16:00 (40 min) in USB 4.005

Synthetic biology is a relatively new field concerning the formalisation of genetic engineering into a design, build, test, learn lifecycle common to other engineering disciplines. This lifecycle can be used to systematically develop biological systems, such as genetic circuits - where transcriptional machinery is repurposed to construct familiar electronic circuit concepts such as logic gates - and other engineered devices such as biosensors, or drug production factories.

Synthetic biological systems are typically designed by repurposing existing natural and synthetic biological parts. This design process is made possible by knowledge about part structure and function, which can be experimentally derived or predicted using bioinformatics methodologies. However, the process of gathering such knowledge is arduous, as it is often computationally intractable (i.e. described in a publication as free text), distributed across multiple disparate databases with semantic and syntactic heterogeneity, or even not recorded at all.

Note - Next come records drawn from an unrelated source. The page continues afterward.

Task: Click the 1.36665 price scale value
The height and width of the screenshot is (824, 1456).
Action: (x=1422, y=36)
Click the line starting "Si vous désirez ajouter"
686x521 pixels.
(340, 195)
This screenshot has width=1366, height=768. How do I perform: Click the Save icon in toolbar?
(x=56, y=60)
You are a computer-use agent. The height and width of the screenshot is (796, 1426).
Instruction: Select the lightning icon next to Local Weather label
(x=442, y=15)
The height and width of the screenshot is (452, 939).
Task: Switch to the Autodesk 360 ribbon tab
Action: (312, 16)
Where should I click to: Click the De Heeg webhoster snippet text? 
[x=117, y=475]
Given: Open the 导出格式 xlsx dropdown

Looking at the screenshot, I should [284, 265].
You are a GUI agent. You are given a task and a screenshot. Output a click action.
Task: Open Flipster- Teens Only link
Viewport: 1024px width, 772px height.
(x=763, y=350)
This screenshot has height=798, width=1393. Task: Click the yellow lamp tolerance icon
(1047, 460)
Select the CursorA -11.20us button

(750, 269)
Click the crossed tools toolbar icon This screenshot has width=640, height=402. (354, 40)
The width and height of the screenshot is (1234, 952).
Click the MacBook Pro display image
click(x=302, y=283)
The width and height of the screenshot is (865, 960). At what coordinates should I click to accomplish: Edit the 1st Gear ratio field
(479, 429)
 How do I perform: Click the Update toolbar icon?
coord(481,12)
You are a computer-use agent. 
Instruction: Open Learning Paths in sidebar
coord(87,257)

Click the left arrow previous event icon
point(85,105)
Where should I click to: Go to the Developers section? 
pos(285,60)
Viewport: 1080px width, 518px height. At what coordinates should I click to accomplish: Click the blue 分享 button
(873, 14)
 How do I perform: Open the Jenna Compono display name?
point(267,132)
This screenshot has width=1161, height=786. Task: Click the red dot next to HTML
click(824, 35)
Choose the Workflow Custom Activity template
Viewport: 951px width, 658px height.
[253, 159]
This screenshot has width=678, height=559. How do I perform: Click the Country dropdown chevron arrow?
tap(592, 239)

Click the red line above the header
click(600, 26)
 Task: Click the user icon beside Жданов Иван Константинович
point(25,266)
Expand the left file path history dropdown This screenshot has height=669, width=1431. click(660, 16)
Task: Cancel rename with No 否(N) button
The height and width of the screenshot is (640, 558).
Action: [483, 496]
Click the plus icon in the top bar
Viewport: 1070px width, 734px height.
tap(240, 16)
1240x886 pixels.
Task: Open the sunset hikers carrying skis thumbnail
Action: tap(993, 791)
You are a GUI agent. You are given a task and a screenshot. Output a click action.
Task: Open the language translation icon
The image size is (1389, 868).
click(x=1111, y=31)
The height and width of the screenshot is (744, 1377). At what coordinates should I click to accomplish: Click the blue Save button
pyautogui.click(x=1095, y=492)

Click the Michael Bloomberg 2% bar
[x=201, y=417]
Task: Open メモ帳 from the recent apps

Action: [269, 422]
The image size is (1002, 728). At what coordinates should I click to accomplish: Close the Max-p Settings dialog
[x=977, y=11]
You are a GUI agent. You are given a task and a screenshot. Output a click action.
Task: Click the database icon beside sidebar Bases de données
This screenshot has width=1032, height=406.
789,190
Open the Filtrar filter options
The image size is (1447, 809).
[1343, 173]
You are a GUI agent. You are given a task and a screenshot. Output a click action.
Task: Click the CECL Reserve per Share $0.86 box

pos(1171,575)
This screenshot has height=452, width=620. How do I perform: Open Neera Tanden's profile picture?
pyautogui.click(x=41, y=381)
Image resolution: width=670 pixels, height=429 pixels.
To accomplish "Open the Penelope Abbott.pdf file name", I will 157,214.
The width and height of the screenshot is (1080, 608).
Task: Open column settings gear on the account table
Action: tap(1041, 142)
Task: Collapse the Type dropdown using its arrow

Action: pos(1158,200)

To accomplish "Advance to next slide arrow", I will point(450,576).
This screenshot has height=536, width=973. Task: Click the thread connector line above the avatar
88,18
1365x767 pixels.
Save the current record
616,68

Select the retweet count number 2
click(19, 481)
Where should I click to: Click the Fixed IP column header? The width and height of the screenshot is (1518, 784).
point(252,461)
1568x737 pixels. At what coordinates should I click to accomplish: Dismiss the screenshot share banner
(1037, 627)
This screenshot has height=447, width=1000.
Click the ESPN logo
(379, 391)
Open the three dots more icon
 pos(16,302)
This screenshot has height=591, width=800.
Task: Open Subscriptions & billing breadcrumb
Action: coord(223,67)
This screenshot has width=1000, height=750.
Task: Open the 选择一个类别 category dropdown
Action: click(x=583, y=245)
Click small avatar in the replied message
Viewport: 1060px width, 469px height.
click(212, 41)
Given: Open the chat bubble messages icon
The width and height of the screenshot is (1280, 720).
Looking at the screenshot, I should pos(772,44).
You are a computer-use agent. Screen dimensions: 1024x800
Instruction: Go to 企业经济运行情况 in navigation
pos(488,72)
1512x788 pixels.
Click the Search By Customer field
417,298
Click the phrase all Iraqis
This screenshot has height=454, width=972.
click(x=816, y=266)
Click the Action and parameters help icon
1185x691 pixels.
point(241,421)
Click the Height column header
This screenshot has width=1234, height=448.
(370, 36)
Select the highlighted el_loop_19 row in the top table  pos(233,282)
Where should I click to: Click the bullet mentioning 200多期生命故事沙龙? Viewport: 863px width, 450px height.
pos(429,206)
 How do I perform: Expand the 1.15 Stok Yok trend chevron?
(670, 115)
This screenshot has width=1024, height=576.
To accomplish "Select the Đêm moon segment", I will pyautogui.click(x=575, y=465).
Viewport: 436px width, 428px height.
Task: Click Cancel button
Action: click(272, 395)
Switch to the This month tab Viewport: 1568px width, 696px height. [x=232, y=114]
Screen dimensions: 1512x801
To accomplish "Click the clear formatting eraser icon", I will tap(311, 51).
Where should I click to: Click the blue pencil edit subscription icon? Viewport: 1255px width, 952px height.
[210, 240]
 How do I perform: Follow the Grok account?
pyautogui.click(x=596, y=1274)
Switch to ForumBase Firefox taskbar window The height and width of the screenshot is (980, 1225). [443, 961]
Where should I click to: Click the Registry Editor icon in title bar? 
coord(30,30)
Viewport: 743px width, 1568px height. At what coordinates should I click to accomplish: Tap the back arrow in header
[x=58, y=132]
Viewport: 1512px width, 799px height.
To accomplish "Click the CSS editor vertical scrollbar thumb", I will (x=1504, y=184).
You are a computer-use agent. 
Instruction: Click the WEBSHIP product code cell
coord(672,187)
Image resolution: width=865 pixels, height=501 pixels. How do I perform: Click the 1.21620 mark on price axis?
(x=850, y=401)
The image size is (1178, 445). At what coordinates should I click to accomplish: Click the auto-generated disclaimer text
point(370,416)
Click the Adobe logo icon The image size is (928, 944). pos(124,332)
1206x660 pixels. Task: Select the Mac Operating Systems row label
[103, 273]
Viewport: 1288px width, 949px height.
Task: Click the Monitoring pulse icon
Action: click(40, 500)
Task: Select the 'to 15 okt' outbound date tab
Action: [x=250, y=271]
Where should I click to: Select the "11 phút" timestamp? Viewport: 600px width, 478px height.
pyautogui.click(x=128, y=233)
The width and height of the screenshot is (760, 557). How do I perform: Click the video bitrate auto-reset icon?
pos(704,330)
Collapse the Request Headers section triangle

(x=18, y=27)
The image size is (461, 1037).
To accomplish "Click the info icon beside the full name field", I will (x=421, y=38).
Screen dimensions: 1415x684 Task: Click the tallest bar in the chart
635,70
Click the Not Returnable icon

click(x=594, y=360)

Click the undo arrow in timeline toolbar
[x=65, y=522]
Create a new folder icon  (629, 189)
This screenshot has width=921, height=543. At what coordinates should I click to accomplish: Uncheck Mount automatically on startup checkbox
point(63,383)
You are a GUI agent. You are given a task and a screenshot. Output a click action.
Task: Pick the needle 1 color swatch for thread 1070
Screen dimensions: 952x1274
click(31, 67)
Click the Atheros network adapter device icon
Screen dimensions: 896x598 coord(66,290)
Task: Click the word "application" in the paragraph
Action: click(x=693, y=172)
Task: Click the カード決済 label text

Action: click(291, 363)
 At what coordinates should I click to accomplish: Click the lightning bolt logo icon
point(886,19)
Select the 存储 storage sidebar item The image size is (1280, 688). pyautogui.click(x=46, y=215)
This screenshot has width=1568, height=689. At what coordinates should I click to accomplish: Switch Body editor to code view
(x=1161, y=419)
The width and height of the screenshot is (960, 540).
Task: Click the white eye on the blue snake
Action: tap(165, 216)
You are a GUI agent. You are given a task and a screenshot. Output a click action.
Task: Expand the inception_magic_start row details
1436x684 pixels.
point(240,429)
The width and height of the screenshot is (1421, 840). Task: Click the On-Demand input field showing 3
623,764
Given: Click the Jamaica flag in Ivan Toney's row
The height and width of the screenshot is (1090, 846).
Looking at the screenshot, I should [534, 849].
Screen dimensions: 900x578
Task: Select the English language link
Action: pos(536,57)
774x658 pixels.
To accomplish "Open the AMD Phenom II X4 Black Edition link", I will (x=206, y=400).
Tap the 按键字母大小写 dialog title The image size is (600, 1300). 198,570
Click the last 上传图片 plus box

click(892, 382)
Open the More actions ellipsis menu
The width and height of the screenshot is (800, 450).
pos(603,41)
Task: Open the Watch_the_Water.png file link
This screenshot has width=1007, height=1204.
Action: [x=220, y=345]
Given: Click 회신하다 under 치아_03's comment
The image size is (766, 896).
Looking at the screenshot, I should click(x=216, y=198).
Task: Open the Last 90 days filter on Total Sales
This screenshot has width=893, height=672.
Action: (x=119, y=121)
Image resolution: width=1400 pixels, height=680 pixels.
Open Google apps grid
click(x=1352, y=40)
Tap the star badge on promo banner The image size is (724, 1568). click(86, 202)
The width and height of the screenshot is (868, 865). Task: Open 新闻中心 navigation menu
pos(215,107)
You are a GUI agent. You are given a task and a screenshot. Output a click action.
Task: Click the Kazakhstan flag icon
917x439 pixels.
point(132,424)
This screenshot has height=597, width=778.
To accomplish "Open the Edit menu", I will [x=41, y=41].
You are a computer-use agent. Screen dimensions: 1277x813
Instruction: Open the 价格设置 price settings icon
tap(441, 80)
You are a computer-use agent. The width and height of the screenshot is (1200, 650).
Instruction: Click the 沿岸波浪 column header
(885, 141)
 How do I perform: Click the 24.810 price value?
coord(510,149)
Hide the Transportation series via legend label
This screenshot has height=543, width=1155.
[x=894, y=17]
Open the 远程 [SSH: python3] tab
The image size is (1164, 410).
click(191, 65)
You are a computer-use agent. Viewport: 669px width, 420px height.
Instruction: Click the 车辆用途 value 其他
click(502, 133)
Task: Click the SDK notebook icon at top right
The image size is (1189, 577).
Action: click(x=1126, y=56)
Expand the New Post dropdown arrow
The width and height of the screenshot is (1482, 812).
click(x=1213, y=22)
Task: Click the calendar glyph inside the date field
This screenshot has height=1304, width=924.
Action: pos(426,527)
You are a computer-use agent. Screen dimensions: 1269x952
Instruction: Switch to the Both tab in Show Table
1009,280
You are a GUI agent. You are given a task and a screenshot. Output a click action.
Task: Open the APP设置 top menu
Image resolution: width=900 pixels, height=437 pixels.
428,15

There are both short-term and long-term solutions to this problem. The short-term solution is to improve access to existing knowledge through data integration and harmonisation. The long-term solution is to establish the software and data infrastructure necessary to enable future parts to be documented in a well-defined and tractable manner. This talk explores approaches to both, culminating in the development of a novel suite of tools for informed synthetic biology design.